The Fix: Luckily the majority of U.S. players live on the East Coast and won’t be facing the problem at Bethpage. However, for those who think this is a ridiculous point, it’s worth nothing Europe has already arrived at Bethpage a week early to make sure their internal clocks are ready come the opening session.




Mistake: Veteran Void

Count us among those who advocated for Justin Thomas to earn a captain’s pick despite his slump at the time. Thomas had served as the emotional core of previous U.S. teams—a quality that seemed especially vital for a visiting squad facing hostile crowds. While Thomas didn’t necessarily play poorly in his defense, his performance fell well short of inspirational, finishing with a modest 1-2-1 record when the team needed a spark. The experience deficit was even more glaring with other seasoned players. Jordan Spieth and Rickie Fowler brought the most Ryder Cup experience to the team with four previous appearances each, yet their combined contribution was just one point across six matches.

The Fix: This rests solely on Thomas’ shoulders, as he’s the only player with more than three Ryder Cups to his name. Following the 2022 Presidents Cup, Thomas was considered a generational talent of Team USA events, someone who the club could build around. Now, after a forgettable Rome outing and missing last year’s Presidents Cup, that title is up for grabs. Thomas has always been one that runs on crowd adrenaline, and there’s a chance he plays in four matches for the U.S. Schauffele and Cantlay are other veteran voices in the locker room, yet the team goes as Thomas goes.




Mistake: Captain’s Picks

This isn’t a shot at the captain’s selections or captain Zach Johnson’s use of them. While the “boys club” storyline gained steam after “Full Swing,” most of the golf cognoscenti agreed with Johnson’s picks. Instead, it’s about their results. Johnson’s six selections combined for a 4-12-4 record during the week. That will not get it done.

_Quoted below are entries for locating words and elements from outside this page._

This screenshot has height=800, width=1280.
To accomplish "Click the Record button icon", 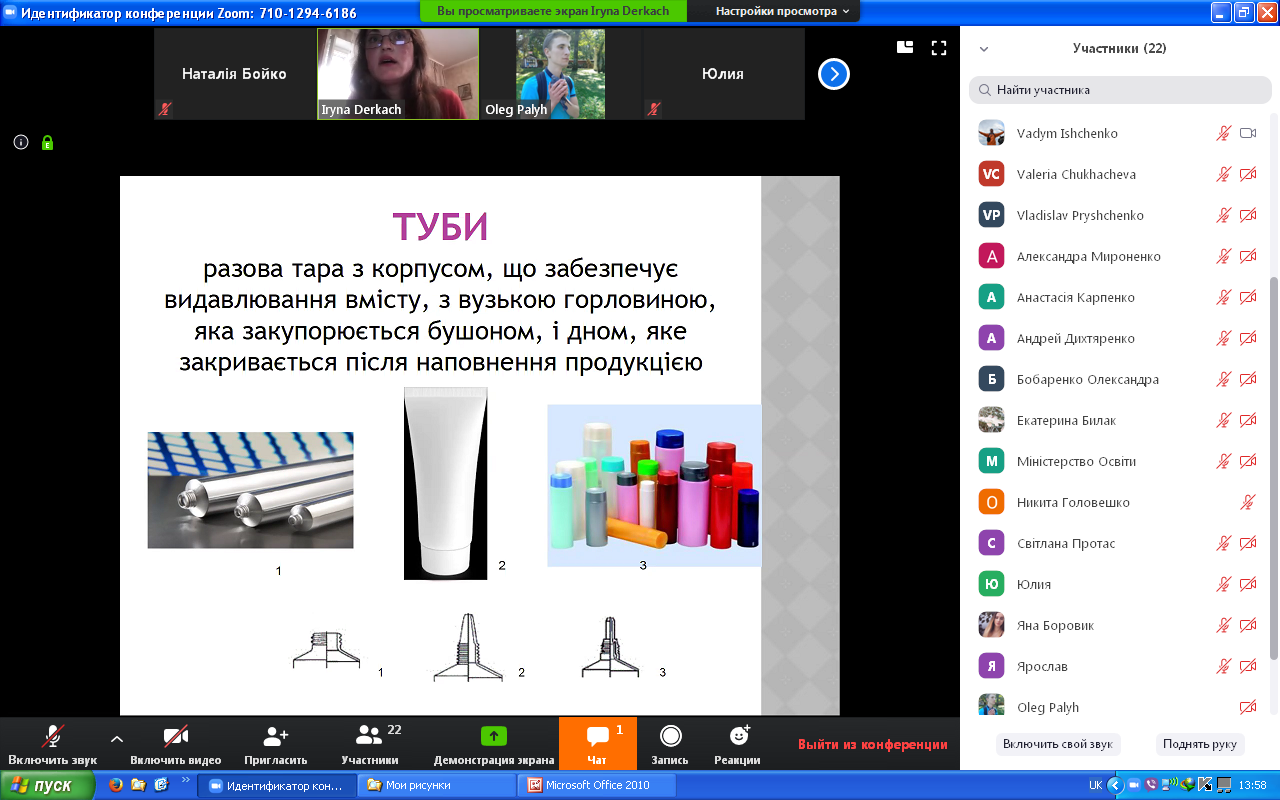I will point(670,737).
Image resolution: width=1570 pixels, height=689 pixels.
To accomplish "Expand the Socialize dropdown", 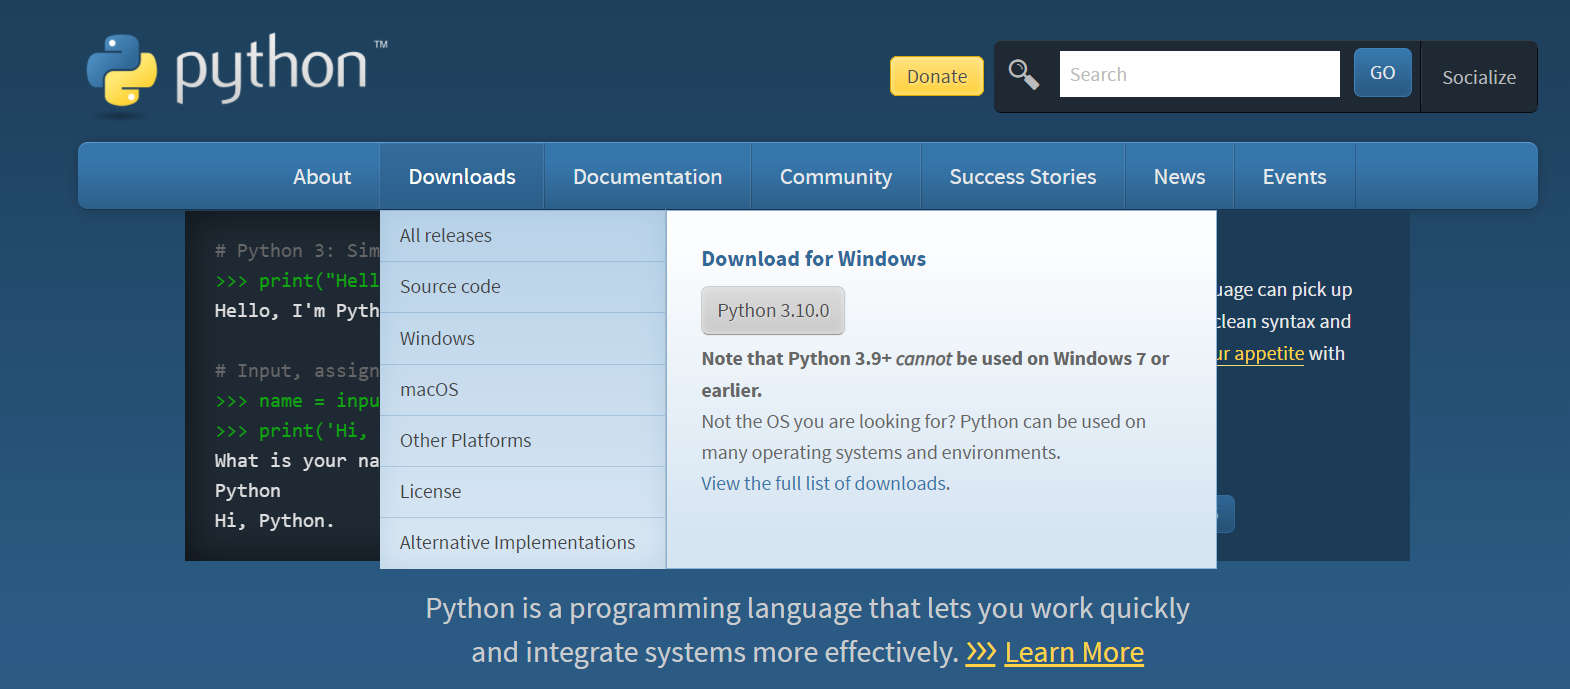I will 1478,78.
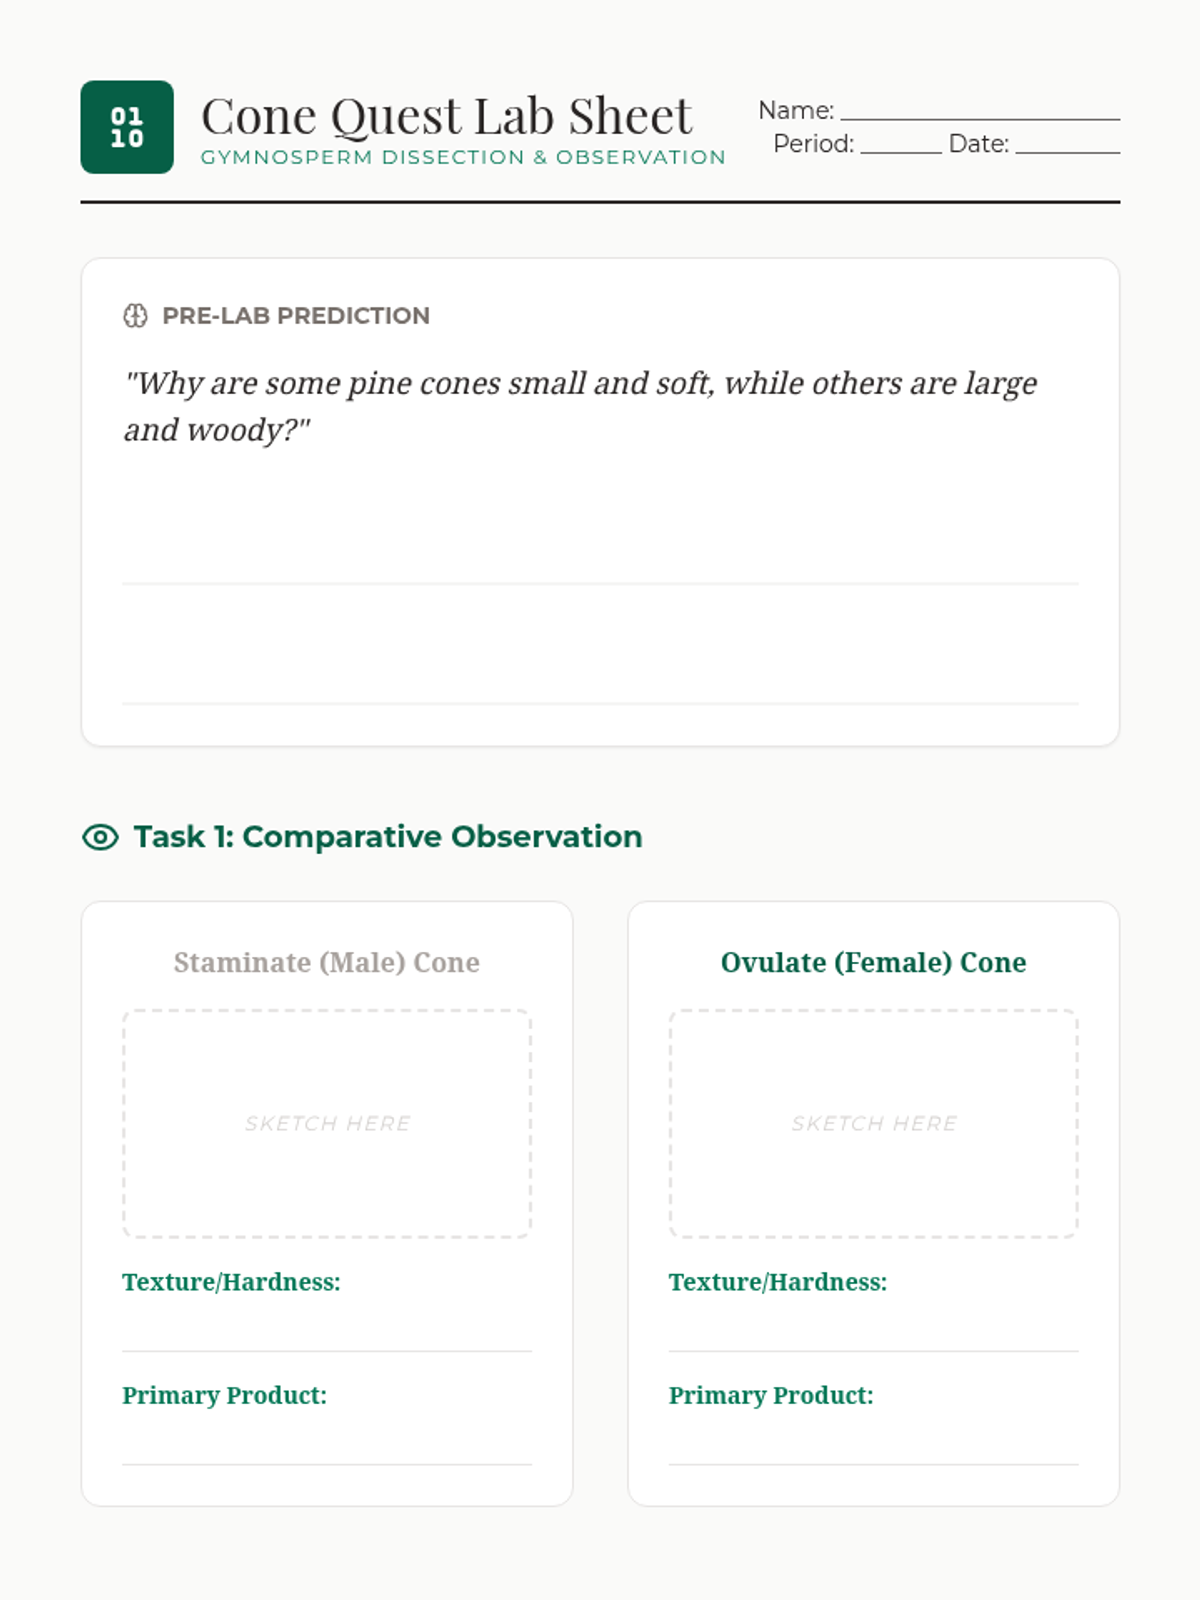
Task: Click the italic pine cones prediction question
Action: tap(580, 406)
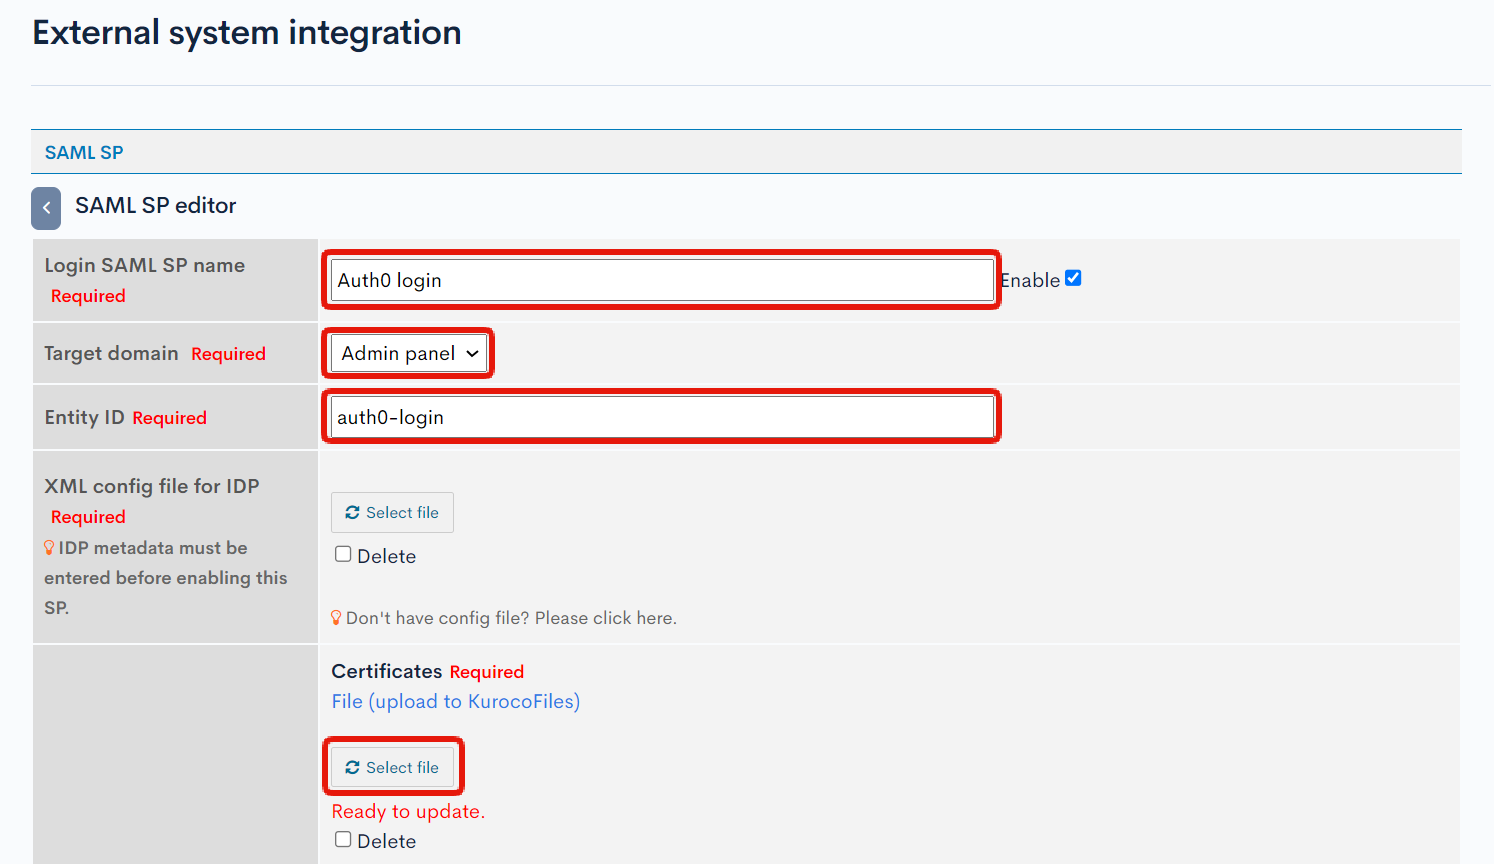The image size is (1494, 864).
Task: Click the refresh icon inside the Certificates Select file button
Action: coord(354,767)
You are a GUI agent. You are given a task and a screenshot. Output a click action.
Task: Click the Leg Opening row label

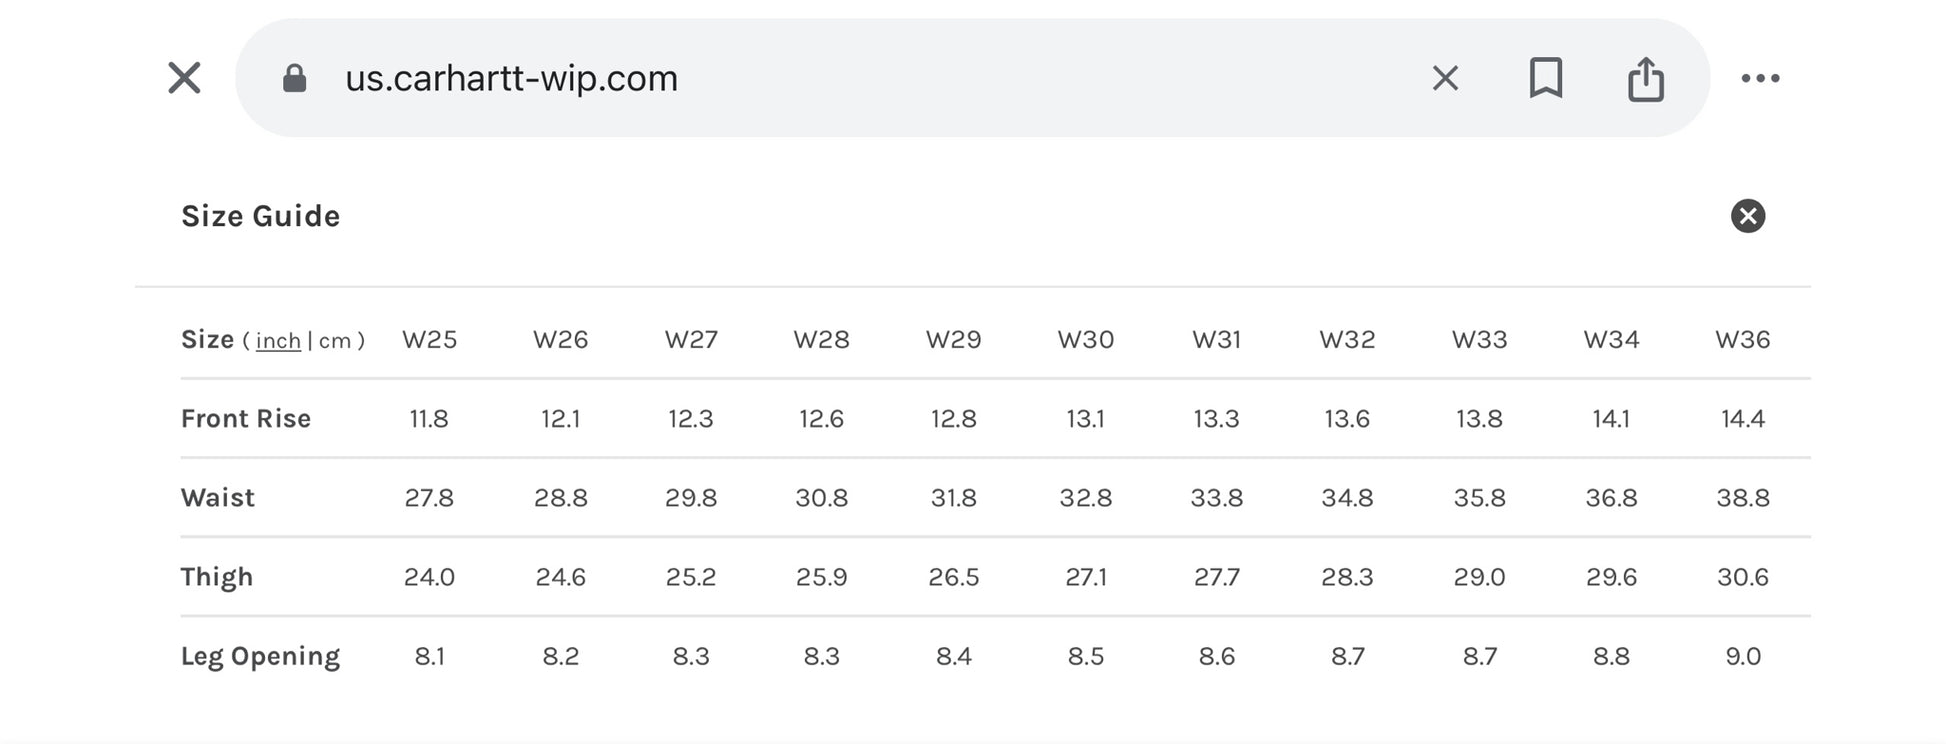point(260,656)
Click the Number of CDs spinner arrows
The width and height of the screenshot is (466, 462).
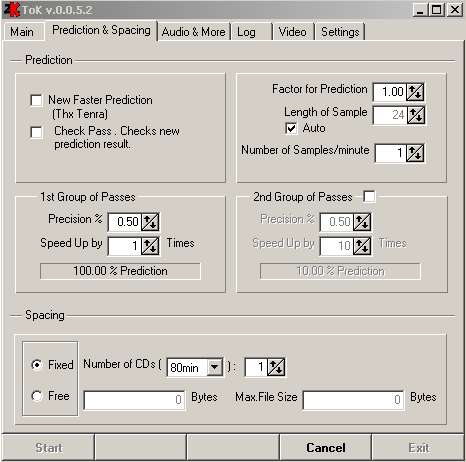(x=276, y=367)
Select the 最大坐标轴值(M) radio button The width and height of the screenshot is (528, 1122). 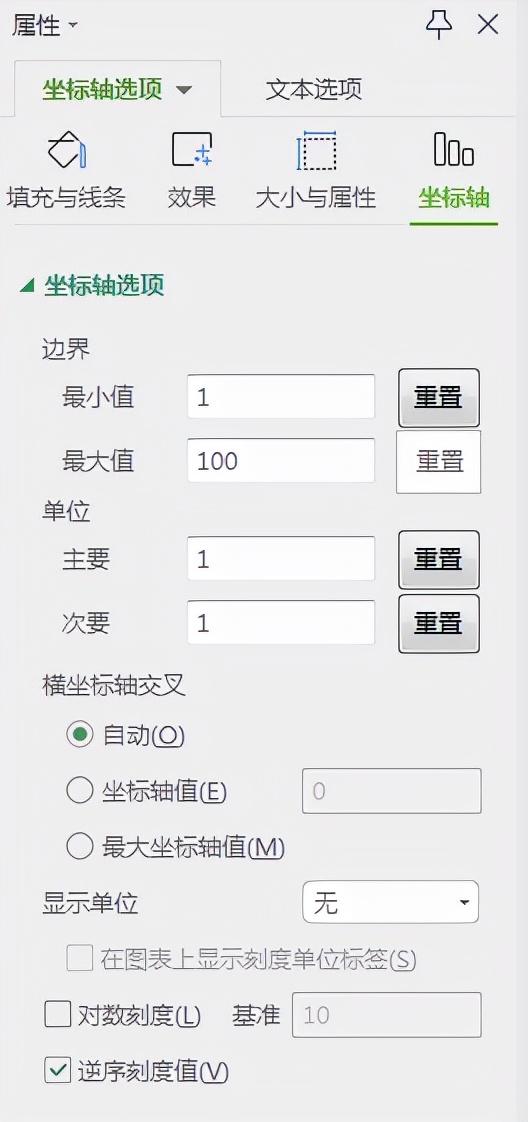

The Fix: We listed Thomas above, and Cantlay has been as dependable as any American player over the last decade at team events. Our focus is on the other four wild cards: Burns, Ben Griffin, Collin Morikawa and Cam Young. Morikawa has been the shakiest of the bunch, so perhaps he faces the most pressure, but it’s likely most of the focus will be on Griffin. Despite being a top five player by any metric over the past six months, Griffin is not a household name to most sports fans. Given the build-up around Bradley’s prospects of being a playing-captain, there’s more impetus for Griffin and the rest to prove they belong.




Mistake: Foursomes Performance

The Americans suffered a devasting 7-1 in foursomes in Rome. For context, they won the other three combined sessions, and still suffered a lopsided loss.

In the Americans’ defense, this has been a recurring theme for the away team, as the host team’s ability to set up the course to their specifications creates an overwhelming advantage:

2014: Europe won foursomes 7-1, winning the Ryder Cup by five points
2016: The U.S. won foursomes 5½-2½, winning the Ryder Cup by six points
2018: Europe won foursomes 6-2, winning the Ryder Cup by seven points
2021: The U.S. won foursomes 6-2, winning the Ryder Cup by 10 points

Expanding the data back to 2012 provides an even starker picture: across six Ryder Cups, home teams have dominated foursomes 36½-11½. Meanwhile, in singles and fourballs combined, that margin shrinks to a nearly even 57-55.

The Fix: Taking care of business. As we noted above, the Ryder Cup is essentially decided by foursomes. If the United States doesn’t take advantage of this asset, the Europeans will defend the cup.